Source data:
>>

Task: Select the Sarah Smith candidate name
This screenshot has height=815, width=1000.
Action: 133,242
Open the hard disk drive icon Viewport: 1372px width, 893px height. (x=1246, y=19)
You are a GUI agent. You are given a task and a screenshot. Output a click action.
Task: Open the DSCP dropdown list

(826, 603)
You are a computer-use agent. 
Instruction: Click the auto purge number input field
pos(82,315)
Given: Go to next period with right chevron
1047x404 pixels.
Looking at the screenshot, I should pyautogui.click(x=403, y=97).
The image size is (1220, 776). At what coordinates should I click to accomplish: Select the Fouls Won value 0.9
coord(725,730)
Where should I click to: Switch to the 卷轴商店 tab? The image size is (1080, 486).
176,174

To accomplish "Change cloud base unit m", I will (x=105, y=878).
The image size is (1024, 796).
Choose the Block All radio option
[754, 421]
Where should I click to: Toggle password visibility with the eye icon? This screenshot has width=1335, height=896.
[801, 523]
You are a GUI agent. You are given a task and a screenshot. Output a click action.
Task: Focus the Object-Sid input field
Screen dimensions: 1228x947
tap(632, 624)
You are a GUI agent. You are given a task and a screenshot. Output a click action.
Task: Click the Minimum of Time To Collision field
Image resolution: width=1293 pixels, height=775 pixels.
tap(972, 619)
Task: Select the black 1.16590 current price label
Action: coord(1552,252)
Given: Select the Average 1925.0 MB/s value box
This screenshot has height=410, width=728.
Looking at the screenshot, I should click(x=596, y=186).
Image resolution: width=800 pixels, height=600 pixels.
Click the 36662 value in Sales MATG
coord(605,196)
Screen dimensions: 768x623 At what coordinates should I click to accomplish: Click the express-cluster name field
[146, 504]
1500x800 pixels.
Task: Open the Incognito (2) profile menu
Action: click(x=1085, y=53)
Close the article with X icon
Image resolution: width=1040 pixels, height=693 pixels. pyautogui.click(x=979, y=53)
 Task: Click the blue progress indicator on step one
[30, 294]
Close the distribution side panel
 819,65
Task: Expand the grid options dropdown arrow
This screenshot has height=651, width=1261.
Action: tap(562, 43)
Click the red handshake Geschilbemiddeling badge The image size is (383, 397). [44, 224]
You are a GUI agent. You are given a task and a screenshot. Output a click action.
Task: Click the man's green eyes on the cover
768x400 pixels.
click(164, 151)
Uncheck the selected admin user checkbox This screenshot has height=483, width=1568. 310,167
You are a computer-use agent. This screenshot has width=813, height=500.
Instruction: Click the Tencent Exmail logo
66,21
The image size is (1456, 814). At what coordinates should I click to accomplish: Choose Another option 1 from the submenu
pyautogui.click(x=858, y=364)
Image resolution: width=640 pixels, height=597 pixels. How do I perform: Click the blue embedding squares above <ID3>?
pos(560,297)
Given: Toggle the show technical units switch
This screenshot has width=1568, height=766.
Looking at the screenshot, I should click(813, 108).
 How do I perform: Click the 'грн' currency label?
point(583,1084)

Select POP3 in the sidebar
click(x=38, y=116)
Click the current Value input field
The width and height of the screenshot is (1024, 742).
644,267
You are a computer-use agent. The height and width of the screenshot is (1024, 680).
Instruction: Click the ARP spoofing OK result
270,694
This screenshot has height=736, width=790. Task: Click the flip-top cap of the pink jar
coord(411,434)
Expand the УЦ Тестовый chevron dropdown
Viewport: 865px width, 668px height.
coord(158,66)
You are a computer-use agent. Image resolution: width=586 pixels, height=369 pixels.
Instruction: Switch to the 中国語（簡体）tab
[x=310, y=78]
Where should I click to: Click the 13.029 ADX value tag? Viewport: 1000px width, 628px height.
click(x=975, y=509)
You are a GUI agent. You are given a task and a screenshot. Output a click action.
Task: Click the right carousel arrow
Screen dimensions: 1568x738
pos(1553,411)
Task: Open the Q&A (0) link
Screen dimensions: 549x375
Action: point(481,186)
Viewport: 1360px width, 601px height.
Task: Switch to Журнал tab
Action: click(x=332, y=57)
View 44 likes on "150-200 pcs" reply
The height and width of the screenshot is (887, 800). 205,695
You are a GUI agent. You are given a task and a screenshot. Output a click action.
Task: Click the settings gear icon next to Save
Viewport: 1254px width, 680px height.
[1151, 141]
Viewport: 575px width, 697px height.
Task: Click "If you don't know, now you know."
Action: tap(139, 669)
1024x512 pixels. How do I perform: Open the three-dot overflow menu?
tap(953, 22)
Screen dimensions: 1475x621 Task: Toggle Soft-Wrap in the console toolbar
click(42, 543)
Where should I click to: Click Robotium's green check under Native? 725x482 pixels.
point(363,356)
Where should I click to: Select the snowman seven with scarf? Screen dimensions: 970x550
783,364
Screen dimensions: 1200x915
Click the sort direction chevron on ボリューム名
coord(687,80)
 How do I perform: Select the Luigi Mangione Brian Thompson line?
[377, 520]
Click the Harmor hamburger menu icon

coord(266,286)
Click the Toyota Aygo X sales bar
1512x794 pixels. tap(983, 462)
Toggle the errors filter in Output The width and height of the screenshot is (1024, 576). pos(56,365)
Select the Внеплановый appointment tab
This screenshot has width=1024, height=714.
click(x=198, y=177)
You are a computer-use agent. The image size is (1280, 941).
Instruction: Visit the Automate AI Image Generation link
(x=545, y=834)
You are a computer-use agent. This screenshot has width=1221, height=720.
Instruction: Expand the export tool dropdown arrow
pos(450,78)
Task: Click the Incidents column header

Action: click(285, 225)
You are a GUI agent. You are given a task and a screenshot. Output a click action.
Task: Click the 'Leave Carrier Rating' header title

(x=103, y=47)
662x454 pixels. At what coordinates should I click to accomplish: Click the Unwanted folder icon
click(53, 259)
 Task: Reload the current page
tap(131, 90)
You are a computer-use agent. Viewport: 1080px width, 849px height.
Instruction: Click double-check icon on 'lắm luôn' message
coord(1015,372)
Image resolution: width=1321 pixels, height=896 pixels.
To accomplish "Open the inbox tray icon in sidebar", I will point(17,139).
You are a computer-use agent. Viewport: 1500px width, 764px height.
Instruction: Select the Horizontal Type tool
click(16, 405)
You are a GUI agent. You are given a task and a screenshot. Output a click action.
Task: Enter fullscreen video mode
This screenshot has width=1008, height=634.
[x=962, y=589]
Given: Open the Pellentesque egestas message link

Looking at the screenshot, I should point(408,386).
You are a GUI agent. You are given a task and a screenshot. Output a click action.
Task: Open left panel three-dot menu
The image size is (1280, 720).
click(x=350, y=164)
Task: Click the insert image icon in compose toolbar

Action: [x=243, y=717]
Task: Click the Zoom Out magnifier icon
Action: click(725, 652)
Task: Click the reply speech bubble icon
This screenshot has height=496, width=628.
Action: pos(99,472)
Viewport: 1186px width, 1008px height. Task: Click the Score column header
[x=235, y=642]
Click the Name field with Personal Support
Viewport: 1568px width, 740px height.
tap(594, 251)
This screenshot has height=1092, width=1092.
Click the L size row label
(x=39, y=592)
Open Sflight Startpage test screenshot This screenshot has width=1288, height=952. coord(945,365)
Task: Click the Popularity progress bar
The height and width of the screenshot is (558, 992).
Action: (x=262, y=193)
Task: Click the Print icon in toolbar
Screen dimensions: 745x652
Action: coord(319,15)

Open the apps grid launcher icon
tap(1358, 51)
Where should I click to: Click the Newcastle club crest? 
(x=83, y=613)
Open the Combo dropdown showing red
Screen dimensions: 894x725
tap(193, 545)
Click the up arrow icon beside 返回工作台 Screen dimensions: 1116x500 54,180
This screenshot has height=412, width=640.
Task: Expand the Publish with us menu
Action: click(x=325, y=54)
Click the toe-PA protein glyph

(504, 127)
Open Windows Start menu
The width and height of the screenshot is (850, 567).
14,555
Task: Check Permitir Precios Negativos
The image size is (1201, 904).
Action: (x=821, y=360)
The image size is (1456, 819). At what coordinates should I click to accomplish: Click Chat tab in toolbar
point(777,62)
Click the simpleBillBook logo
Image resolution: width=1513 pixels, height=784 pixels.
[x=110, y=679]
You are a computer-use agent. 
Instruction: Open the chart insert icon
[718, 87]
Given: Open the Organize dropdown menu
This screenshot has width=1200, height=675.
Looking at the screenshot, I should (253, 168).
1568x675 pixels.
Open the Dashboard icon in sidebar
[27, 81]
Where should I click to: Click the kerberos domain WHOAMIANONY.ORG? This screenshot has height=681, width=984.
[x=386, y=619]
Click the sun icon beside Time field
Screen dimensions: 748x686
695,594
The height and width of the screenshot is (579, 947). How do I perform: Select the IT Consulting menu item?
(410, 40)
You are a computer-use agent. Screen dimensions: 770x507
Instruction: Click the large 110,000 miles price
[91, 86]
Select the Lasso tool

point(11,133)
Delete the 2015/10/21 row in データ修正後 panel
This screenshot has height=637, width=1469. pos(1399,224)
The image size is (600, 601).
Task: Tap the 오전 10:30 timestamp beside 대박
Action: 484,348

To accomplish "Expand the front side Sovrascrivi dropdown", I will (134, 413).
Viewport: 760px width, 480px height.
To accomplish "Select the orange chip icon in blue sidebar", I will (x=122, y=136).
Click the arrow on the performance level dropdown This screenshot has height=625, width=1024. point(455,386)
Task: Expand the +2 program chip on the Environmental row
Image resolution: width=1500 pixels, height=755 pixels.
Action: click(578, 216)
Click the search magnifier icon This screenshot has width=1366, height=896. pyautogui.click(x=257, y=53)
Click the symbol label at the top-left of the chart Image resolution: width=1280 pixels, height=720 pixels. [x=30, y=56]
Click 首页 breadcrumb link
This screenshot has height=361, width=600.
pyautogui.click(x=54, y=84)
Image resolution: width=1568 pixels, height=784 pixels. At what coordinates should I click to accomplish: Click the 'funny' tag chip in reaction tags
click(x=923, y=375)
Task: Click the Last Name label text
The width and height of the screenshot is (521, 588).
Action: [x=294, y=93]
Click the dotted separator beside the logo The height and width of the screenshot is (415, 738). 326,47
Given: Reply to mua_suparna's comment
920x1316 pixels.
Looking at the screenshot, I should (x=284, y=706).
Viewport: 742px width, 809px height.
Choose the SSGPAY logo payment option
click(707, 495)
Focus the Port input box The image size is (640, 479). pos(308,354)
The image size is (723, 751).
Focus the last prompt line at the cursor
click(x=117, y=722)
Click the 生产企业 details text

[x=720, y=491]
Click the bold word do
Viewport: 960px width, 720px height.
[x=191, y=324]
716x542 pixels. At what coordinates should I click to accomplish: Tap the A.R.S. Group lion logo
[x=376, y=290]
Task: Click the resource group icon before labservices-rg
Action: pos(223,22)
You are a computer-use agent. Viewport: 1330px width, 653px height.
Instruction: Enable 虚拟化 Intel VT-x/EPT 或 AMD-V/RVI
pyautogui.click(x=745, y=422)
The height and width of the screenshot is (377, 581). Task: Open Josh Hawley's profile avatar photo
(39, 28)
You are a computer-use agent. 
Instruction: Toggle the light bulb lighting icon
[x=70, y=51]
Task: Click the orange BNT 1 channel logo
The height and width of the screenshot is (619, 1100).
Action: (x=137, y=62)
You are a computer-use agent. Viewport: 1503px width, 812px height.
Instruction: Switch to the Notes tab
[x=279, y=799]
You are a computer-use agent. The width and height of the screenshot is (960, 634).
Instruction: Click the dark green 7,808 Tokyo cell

<<

What to do: What are the lines above, starting at the one with "Image resolution: width=1500" and ending at the one with "Click the search"? Give them again exactly, and only them.

Response box:
Image resolution: width=1500 pixels, height=755 pixels.
Action: click(578, 216)
Click the search magnifier icon This screenshot has width=1366, height=896. pyautogui.click(x=257, y=53)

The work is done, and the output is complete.